AIM:
Arrange every row below as a numbered list, and skip the blank lines.

---- RECORDS TO USE

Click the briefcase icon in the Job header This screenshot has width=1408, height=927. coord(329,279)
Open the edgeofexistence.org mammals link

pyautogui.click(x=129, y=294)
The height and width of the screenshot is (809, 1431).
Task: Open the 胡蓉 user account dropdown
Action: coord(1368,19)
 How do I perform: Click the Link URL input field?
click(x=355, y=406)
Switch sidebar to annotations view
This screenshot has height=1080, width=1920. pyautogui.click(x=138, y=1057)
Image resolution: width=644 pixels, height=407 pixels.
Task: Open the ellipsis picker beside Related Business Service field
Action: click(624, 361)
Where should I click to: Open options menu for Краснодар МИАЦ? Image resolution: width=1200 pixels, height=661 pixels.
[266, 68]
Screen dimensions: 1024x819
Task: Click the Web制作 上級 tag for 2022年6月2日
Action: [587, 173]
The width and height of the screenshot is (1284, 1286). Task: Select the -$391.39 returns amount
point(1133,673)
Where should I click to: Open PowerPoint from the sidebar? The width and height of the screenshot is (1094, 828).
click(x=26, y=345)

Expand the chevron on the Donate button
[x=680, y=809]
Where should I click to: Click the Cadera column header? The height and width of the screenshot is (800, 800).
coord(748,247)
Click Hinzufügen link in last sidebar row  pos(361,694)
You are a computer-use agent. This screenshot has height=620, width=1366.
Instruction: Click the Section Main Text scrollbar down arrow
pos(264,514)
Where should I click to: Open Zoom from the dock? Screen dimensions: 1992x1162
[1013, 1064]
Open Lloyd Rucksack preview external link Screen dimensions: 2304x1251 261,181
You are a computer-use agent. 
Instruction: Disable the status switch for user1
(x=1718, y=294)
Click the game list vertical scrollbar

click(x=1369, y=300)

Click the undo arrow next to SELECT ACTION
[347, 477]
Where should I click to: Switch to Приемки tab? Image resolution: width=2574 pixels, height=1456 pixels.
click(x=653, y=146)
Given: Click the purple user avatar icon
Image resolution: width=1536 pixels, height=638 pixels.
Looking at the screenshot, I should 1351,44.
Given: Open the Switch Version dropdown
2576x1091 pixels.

--------

ANSWER TO THE EXERCISE:
1. Click the briefcase icon in the Job header This screenshot has width=1408, height=927. coord(329,279)
2. Open the edgeofexistence.org mammals link
3. pyautogui.click(x=129, y=294)
4. The height and width of the screenshot is (809, 1431).
5. Task: Open the 胡蓉 user account dropdown
6. Action: coord(1368,19)
7.  How do I perform: Click the Link URL input field?
8. click(x=355, y=406)
9. Switch sidebar to annotations view
10. This screenshot has height=1080, width=1920. pyautogui.click(x=138, y=1057)
11. Image resolution: width=644 pixels, height=407 pixels.
12. Task: Open the ellipsis picker beside Related Business Service field
13. Action: click(624, 361)
14. Where should I click to: Open options menu for Краснодар МИАЦ? Image resolution: width=1200 pixels, height=661 pixels.
15. [266, 68]
16. Screen dimensions: 1024x819
17. Task: Click the Web制作 上級 tag for 2022年6月2日
18. Action: [587, 173]
19. The width and height of the screenshot is (1284, 1286). Task: Select the -$391.39 returns amount
20. point(1133,673)
21. Where should I click to: Open PowerPoint from the sidebar? The width and height of the screenshot is (1094, 828).
22. click(x=26, y=345)
23. Expand the chevron on the Donate button
24. [x=680, y=809]
25. Where should I click to: Click the Cadera column header? The height and width of the screenshot is (800, 800).
26. coord(748,247)
27. Click Hinzufügen link in last sidebar row  pos(361,694)
28. You are a computer-use agent. This screenshot has height=620, width=1366.
29. Instruction: Click the Section Main Text scrollbar down arrow
30. pos(264,514)
31. Where should I click to: Open Zoom from the dock? Screen dimensions: 1992x1162
32. [1013, 1064]
33. Open Lloyd Rucksack preview external link Screen dimensions: 2304x1251 261,181
34. You are a computer-use agent. 
35. Instruction: Disable the status switch for user1
36. (x=1718, y=294)
37. Click the game list vertical scrollbar
38. click(x=1369, y=300)
39. Click the undo arrow next to SELECT ACTION
40. [347, 477]
41. Where should I click to: Switch to Приемки tab? Image resolution: width=2574 pixels, height=1456 pixels.
42. click(x=653, y=146)
43. Given: Click the purple user avatar icon
44. Image resolution: width=1536 pixels, height=638 pixels.
45. Looking at the screenshot, I should 1351,44.
46. Given: Open the Switch Version dropdown
47. 2576x1091 pixels.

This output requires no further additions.